Data Privacy Day: What does it mean in 2024?

24 January 2024 | Harry Borovick

This Sunday is Data Privacy Day, marking “an international effort to create awareness about the importance of respecting privacy, safeguarding data, and enabling trust.” With consistent advances and increasing use of AI globally, questions and concerns surrounding regulations and, subsequently, compliance are growing. But in such a rapidly changing landscape, lawmakers and regulators are struggling to stay ahead. With so many new suggestions, guidelines and rules being thrown around, I thought it would be helpful to answer some basic questions about AI and compliance in today’s landscape.

How does AI use data?

Generalist AI models like ChatGPT are trained on vast amounts of data from across the internet. We’re talking hundreds of billions of datapoints here! It’s during this training on huge datasets that the model learns the patterns, grammatical and semantic structures present across text. The more data that is inputted into the model, the better it becomes at predicting how words are connected with each other.

Why do people want to regulate AI’s use of data?

Since the release of ChatGPT over a year ago now, AI has been thrust into the mainstream consciousness like never before. With these models becoming more intelligent and more present in people’s personal and professional lives, it’s unsurprising that questions surrounding the safety and potential consequences of these technologies are being raised.

You may have heard that the New York Times is filing a lawsuit against Open AI and Microsoft. They’re accusing them of copyright infringement, since the companies use millions of its articles to train AI models. Whilst it’s true that AI solutions like ChatGPT produce answers by scraping information and data from across the entire internet, the companies have defended themselves with the argument that the material is public and the technology isn’t reproducing it in its entirety. Nonetheless, the saga has certainly added further pressure to governments to introduce stricter legislation on AI.

What’s the drawback of regulation?

It’s a fine line to tread. Of course, we need to protect everyone’s privacy and ensure the safe use of AI, but applying overly precautionary principles could stifle innovation, barring the gates of AI before it reaches its full potential. Just think about the societal benefits AI has already brought – from revolutionising diagnoses through data-driven medicine to improving access to education and aiding in the fight against climate change. We need to make sure that any regulation introduced doesn’t prevent more advances in this kind of life-changing technology.

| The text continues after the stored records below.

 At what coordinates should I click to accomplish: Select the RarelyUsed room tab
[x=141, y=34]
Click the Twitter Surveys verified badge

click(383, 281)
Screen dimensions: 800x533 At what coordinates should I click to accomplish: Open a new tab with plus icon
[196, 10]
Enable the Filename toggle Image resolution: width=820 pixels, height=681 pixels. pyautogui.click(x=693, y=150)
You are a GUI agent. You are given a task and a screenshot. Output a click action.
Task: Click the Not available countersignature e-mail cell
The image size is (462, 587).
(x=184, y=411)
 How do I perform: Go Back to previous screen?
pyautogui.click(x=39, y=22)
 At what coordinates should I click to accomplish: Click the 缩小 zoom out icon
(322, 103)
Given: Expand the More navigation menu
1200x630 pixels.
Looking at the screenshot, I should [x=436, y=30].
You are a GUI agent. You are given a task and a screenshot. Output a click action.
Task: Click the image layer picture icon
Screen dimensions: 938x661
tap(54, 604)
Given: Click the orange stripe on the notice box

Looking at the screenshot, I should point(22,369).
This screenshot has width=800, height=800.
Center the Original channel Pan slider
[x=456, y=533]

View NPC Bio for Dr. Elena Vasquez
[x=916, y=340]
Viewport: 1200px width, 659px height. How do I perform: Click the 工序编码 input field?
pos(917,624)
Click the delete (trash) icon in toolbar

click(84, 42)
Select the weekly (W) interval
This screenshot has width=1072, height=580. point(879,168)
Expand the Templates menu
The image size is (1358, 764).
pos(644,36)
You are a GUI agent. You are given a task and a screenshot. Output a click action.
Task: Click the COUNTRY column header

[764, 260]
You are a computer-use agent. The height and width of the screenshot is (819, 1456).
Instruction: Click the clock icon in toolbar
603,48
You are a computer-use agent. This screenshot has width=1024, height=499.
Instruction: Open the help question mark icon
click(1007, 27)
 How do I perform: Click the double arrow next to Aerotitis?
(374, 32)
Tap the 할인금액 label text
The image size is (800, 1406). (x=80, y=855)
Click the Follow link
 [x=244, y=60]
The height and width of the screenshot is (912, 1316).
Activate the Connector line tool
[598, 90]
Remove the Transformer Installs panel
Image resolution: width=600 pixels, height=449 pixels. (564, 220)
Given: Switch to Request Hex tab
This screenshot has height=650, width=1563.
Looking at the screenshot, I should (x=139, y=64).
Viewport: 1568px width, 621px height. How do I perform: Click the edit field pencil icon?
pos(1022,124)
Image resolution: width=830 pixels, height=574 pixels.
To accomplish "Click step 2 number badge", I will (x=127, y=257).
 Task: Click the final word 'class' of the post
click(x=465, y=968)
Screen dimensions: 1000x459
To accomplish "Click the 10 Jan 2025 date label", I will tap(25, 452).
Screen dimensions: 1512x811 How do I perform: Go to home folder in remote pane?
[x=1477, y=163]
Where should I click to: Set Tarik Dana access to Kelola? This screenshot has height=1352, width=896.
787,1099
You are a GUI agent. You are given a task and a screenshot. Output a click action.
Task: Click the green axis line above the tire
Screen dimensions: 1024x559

It’s unsurprising that regulators are hesitant to be too strict too soon. Restricting the use of data would severely limit the potential of generative AI models, giving a competitive advantage to players not subject to such heavy regulation.

How have governments responded to compliance demands?

As I said earlier, it’s a very hard balance to strike, so it’s unsurprising that various governments seem to be taking different approaches. The contrast is particularly stark when comparing the EU and the US…

The EU recently revealed its ‘AI Act’, which attempts to legislate the technology by dividing AI systems into categories based on risk. Whilst this likely won’t be coming into force imminently, it has notable implications, since businesses around the world looking to trade in the EU would need to comply with its regulation across all markets.

Of course, here in the UK there’s an election on the horizon, so it will be interesting to see the various attitudes politicians take towards AI. So far, Labour appears to be in favour of heavier regulation, although Starmer himself has acknowledged the opportunities AI presents and the need to embrace innovation. Time will tell!

Meanwhile, the US is taking a much more decentralised, sector-specific approach to regulation, with an emphasis on incentives, rather than constraints. With the US home to Big Tech players such as OpenAI, Google and Microsoft, it makes sense that the government is keen to sustain the economic momentum around AI.

What’s Luminance’s approach to compliance?

Luminance is in a different position to generalist models such as ChatGPT, since our AI is proprietary and has been developed through a process called fine-tuning. This is achieved through exposing the model to vast amounts of domain-specific training data. Luminance’s pioneering ‘legal-grade’ AI has been informed by over 150 million verified legal documents. So, these kinds of specialist models selectively curate data rather than scraping any information from across the entire internet.

Whilst this alleviates certain privacy concerns, that’s not to say we don’t take privacy very seriously. ‘Legal-grade’ AI automatically works in a more regulated space – as you can imagine, lawyers are extremely concerned with security and data privacy! That’s why Luminance takes a ground-up information security approach, making sure to always be transparent with our customers and treating privacy as a top concern. Practically, this ranges from having all the latest “on paper” certifications and processes, both in cybersecurity and data privacy, but also ensuring our customers’ data is secured in segregated environments to avoid the biggest risk of using generalist systems – data mixing or data use in the models without clear customer consent.